From the first line of the records down to the one that holds "in the JSON", transcribe each line exactly and add nothing.

↓

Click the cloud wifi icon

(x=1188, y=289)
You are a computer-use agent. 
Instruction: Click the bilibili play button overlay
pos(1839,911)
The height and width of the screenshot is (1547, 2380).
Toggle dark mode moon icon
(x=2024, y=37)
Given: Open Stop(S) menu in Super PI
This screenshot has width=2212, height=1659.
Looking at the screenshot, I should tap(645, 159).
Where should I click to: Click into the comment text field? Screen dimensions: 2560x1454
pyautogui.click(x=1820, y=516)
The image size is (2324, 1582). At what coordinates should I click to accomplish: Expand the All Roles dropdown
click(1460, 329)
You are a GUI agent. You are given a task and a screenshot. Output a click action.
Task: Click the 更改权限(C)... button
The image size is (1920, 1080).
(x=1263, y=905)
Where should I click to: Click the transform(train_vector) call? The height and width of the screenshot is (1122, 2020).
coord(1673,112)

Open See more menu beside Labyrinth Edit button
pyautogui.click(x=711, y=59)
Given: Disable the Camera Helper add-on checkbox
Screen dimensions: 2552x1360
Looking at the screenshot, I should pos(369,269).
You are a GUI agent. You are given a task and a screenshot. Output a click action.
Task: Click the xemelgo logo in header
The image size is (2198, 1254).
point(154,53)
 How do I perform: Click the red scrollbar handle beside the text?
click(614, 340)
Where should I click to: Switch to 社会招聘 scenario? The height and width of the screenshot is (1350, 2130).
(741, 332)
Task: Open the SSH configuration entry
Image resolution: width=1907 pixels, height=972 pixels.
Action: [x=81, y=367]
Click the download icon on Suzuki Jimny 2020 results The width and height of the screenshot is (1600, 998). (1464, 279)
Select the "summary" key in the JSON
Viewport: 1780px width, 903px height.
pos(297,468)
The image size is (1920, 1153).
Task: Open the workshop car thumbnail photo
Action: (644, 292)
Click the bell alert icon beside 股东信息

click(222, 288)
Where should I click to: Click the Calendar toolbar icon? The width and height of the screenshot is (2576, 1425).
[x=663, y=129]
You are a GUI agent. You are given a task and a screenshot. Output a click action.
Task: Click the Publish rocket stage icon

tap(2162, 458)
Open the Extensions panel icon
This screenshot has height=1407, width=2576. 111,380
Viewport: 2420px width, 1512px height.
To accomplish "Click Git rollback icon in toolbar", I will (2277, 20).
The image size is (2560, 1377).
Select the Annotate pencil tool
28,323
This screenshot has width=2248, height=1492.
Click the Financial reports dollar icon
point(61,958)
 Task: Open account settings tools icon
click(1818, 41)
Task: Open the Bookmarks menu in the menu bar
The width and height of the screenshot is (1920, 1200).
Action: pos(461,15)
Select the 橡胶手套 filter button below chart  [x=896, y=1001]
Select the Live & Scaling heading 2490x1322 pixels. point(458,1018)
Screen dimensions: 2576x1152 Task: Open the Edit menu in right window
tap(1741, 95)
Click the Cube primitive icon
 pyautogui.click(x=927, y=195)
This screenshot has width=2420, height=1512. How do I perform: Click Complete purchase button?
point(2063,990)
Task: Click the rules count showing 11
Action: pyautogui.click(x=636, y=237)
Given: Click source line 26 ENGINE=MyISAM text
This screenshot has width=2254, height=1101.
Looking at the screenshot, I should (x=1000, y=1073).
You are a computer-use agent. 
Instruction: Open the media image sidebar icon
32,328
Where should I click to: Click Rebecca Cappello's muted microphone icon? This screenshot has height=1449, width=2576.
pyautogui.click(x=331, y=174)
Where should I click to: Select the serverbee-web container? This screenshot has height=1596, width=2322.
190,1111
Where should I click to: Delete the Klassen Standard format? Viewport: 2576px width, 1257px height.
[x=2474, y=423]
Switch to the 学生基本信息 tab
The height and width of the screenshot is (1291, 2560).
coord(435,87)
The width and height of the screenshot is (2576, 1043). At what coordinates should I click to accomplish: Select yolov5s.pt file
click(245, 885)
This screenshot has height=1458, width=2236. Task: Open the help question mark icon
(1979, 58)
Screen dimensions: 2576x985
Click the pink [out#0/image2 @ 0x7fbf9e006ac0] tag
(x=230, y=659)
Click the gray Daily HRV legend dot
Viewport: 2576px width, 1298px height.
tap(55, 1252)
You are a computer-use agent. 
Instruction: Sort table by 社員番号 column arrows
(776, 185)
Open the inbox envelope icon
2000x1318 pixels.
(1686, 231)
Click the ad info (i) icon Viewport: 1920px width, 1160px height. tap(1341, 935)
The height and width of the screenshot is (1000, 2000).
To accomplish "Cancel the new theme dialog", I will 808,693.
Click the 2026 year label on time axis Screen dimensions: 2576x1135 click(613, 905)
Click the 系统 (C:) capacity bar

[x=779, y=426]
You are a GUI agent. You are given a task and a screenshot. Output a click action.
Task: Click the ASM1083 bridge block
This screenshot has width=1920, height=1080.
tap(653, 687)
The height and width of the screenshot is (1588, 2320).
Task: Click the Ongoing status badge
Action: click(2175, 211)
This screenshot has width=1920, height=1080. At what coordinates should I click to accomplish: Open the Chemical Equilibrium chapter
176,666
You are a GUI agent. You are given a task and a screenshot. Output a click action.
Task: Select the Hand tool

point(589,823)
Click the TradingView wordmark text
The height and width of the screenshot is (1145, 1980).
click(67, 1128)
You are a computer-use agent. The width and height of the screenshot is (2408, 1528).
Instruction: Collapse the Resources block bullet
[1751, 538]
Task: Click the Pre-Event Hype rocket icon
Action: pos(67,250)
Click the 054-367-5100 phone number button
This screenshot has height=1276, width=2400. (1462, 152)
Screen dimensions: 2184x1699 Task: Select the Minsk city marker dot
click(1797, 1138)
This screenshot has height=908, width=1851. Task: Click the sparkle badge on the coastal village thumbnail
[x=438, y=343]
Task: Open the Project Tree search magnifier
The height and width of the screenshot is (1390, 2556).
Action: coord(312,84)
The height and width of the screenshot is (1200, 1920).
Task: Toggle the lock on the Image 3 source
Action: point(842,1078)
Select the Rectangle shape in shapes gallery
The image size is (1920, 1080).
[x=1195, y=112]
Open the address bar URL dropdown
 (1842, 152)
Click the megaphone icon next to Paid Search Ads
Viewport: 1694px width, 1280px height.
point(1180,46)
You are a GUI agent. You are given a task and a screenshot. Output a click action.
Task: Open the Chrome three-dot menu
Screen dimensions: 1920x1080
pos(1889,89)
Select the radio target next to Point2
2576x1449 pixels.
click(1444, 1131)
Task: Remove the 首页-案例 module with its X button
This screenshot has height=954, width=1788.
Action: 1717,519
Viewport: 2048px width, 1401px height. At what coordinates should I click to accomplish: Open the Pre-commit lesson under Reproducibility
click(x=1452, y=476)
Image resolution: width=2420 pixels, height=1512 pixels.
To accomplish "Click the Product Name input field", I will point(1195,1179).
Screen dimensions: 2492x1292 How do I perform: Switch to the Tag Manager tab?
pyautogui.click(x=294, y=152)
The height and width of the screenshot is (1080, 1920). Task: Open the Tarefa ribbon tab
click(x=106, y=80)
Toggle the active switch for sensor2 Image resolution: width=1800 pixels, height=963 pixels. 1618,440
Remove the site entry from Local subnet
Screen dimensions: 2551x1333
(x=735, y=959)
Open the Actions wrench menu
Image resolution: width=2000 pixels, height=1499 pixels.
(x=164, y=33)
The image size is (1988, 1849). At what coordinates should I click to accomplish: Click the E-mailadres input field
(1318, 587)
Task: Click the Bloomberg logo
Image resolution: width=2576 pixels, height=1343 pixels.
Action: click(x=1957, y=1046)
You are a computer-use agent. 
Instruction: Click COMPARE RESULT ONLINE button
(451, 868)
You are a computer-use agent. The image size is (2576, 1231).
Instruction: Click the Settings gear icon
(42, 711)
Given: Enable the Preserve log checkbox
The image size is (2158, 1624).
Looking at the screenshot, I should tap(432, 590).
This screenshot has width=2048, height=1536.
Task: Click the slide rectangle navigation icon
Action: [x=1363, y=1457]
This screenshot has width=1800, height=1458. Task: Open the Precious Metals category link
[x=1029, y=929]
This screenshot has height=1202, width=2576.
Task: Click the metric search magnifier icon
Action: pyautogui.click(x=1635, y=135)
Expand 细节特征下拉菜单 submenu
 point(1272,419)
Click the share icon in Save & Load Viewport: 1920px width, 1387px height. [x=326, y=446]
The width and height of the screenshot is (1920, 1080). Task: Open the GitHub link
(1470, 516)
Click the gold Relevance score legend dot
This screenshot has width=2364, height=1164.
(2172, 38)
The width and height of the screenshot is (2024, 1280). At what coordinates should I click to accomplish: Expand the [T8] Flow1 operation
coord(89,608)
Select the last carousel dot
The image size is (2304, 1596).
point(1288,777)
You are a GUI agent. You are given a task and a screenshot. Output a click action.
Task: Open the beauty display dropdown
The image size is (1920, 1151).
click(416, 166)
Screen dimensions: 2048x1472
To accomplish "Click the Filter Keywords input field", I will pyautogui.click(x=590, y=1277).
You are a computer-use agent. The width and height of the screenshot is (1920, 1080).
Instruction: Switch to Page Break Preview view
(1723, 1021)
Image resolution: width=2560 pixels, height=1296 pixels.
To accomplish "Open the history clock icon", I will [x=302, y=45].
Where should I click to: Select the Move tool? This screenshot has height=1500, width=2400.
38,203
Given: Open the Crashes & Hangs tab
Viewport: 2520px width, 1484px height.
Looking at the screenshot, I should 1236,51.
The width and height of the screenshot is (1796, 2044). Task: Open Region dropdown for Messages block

↑

WRITTEN SOLUTION:
Click the cloud wifi icon

(x=1188, y=289)
You are a computer-use agent. 
Instruction: Click the bilibili play button overlay
pos(1839,911)
The height and width of the screenshot is (1547, 2380).
Toggle dark mode moon icon
(x=2024, y=37)
Given: Open Stop(S) menu in Super PI
This screenshot has width=2212, height=1659.
Looking at the screenshot, I should tap(645, 159).
Where should I click to: Click into the comment text field? Screen dimensions: 2560x1454
pyautogui.click(x=1820, y=516)
The image size is (2324, 1582). At what coordinates should I click to accomplish: Expand the All Roles dropdown
click(1460, 329)
You are a GUI agent. You are given a task and a screenshot. Output a click action.
Task: Click the 更改权限(C)... button
The image size is (1920, 1080).
(x=1263, y=905)
Where should I click to: Click the transform(train_vector) call? The height and width of the screenshot is (1122, 2020).
coord(1673,112)

Open See more menu beside Labyrinth Edit button
pyautogui.click(x=711, y=59)
Given: Disable the Camera Helper add-on checkbox
Screen dimensions: 2552x1360
Looking at the screenshot, I should pos(369,269).
You are a GUI agent. You are given a task and a screenshot. Output a click action.
Task: Click the xemelgo logo in header
The image size is (2198, 1254).
point(154,53)
 How do I perform: Click the red scrollbar handle beside the text?
click(614, 340)
Where should I click to: Switch to 社会招聘 scenario? The height and width of the screenshot is (1350, 2130).
(741, 332)
Task: Open the SSH configuration entry
Image resolution: width=1907 pixels, height=972 pixels.
Action: [x=81, y=367]
Click the download icon on Suzuki Jimny 2020 results The width and height of the screenshot is (1600, 998). (1464, 279)
Select the "summary" key in the JSON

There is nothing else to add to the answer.